15 April 2011 2 Comments by The Northern Standard

By Veronica Corr

At Monday’s meeting of Carrickmacross Town Council, a row erupted when the recently co-opted Green Party Councillor Darcy Lonergan introduced a notice of motion, proposing that both Queen Elizabeth II and the American President Barack Obama receive commissions of Carrickmacross Lace on their forthcoming visits to Ireland.
Cllr. Lonergan felt that this could boost tourism to the town by promoting it to a wider audience, whilst also increasing sales of Carrickmacross Lace. However, she clearly stated at the outset that she did not want it to become a republican or colonial issue. Her party colleague Cllr. Kristina Jankaitiene seconded the motion.
Despite this, Sinn Fein Councillor Matt Carthy was quick to condemn what he described as a “silly motion”, asking how they might go about delivering the lace to the visiting dignitaries.
He wondered if she wanted the Mayor to go up and knock on the door of a function that President Obama was officiating at to deliver the aforementioned presentation.
Cllr. Carthy also commented: “The British Queen shouldn’t get anything for free, she’s got enough.” And as far as promotion of the town went, he said that if they had invited Sadam Hussein to the town before he died, that might have also attracted some attention to Carrickmacross.
He went on to say that the Queen honoured those who murdered innocent people, also alluding to what he described as the “disgraceful illegal acts” of Bloody Sunday.
The Sinn Fein representative added that the Queen believed she had: “A God-given right to rule” and that any powers she had lost, had to be taken from her.
He also said that she was the head of a sectarian organisation, as no Catholic could ever take her role.
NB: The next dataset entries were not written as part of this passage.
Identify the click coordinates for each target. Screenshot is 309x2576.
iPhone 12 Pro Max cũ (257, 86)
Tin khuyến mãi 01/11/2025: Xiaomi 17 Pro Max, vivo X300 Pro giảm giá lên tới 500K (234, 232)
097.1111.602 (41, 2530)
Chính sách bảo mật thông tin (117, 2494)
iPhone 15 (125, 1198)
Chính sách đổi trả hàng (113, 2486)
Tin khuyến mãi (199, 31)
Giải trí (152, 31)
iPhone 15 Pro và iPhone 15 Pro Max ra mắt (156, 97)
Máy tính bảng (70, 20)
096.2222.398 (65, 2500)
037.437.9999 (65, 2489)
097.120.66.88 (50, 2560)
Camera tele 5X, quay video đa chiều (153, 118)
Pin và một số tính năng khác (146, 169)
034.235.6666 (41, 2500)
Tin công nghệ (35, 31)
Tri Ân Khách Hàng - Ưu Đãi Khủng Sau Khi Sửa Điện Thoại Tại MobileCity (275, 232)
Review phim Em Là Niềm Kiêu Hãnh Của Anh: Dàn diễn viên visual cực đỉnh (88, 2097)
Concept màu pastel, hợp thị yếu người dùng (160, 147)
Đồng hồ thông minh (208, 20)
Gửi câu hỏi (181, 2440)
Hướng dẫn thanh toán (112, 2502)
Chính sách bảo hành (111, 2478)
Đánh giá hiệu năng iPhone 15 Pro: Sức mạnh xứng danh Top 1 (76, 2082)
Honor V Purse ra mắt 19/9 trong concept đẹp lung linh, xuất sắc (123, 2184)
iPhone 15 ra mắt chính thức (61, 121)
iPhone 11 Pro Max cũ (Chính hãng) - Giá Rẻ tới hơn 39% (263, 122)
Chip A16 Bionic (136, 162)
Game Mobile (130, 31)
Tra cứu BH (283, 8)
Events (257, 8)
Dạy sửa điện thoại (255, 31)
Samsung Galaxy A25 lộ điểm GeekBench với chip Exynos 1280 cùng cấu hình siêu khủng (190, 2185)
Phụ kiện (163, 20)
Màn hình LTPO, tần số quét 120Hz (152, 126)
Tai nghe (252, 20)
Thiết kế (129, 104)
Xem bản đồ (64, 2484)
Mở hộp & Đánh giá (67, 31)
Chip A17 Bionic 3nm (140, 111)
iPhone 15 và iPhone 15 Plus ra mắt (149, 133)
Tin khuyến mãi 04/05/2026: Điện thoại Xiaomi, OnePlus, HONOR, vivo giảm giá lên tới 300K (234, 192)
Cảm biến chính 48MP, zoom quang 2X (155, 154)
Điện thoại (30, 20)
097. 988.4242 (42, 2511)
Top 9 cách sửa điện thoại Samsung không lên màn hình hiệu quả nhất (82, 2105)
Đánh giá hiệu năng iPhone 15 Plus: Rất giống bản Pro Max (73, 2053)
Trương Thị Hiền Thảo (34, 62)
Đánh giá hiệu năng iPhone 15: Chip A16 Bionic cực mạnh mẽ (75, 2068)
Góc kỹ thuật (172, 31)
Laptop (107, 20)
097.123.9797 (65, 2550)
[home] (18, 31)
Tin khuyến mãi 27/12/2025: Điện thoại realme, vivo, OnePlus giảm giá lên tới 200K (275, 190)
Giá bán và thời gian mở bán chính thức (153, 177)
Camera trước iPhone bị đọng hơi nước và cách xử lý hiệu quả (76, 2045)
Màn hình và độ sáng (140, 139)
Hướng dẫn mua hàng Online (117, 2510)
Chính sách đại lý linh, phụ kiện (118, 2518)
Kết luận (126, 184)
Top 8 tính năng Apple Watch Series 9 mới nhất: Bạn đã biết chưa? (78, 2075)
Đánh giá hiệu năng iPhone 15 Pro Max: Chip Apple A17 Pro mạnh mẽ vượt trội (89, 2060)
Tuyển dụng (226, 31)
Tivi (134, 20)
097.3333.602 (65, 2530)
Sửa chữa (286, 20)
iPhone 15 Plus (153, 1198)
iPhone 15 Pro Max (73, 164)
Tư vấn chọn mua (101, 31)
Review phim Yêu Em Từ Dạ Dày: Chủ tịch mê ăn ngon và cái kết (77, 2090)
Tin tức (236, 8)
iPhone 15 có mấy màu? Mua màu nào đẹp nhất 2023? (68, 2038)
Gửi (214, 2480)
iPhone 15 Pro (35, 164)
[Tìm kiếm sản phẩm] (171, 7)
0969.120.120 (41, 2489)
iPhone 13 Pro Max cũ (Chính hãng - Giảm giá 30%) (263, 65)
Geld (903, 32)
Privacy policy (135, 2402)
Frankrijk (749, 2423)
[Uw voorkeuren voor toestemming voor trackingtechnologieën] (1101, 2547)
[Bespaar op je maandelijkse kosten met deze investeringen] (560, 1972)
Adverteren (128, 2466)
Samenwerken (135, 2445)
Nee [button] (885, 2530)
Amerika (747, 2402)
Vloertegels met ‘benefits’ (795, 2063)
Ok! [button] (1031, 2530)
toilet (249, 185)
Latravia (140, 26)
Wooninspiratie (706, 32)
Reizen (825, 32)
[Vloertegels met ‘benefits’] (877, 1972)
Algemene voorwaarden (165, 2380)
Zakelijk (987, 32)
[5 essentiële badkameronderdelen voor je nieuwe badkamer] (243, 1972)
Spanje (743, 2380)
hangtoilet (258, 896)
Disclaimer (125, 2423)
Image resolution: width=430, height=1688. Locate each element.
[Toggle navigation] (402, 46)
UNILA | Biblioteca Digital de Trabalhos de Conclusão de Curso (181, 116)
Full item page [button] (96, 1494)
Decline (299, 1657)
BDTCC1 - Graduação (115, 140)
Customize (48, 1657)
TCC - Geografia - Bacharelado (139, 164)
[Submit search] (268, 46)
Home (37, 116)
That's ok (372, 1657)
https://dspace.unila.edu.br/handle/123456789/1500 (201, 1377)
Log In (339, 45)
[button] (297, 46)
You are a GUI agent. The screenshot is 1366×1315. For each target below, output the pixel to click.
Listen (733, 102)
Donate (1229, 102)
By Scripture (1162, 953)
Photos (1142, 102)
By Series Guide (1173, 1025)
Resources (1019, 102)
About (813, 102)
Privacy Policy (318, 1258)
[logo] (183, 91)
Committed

Despite this, it was those who opposed her visit that were referred to as being childish, he said, while she was being welcomed by the government and a compliant media.
Localising the debate, Cllr. Carthy said that ground rents were the single biggest issue in the town, adding that British landlords still retained their rights. Carrickmacross needed to get rid of the Shirley land rents, he said, adding the British Exchequer was still benefiting from rents on some government buildings here, which he slammed as being nothing short of disgraceful.
“Let’s develop a progressive relationship with our neighbours, by saying we’re not going to pay rent for lands they stole in the first place,” Cllr. Carthy said. British people were welcome here, but he felt that they perhaps suffered the most because of the British Royal Family, whom he described as “parasites”.
Fianna Fail Councillor Padraig McNally commented that he was somewhat amused by the reaction to what had started out as a simple motion. He accepted that emotions were running high and that people had diverse views, yet he felt that Cllr. Carthy had gone “over the top”.
He drew attention to the fact that Sinn Fein are working hand in hand with Unionists in the North, welcoming the progress made there. On one hand Cllr. Carthy’s party were working with Unionists, while on the other the Sinn Fein representative was describing the monarchy as parasites, Cllr. McNally observed.
In the Queen’s defence, Cllr. McNally described her inherited position as “an accident of birth”. He also observed that she doesn’t govern the 26 counties, but cautioned that Cllr Carthy’s comments contained dangerous language, as Ireland was still very dependent on the UK.
The British did not hold anything against the Irish, he said, adding that they had been one of the first countries to get involved in the bailout. Cllr. McNally also acknowledged British input into the peace process. He said that it reminded him of the visitor’s book controversy last year, adding that it was time to acknowledge the traditions of others and grow up. Cllr. McNally also felt that the Queen should be recognised as the leader of her State.


  • liz christy said:

    The way to approach this issue of presentation to visiting Heads of State and officials is through the Department of Foreign Affairs, Stephen’s Green. I applaud Cllr. Lonergan’s forward thinking on bringing tourism and revenue to Carrickmacross and County Monaghan.

  • Steve Latenne said:

    I think that this notion of Lonergans that giving out Carrickmacross lace will boost tourism in the area is a little far fetched. Waterford Crystal don’t get hordes of people travelling there to buy pieces do they?
    Export is the name of the game.
    Matt Carthy shows that he is very reactionary with his comments and Padrig McNally seems to have an extreme fondness for the british monarchy, for someone who is a Fianna Fail (the republican party!) member.
    These are three politicians that I feel bring absolutely nothing to the people of Monaghan (there ceratainly are lots of others too though).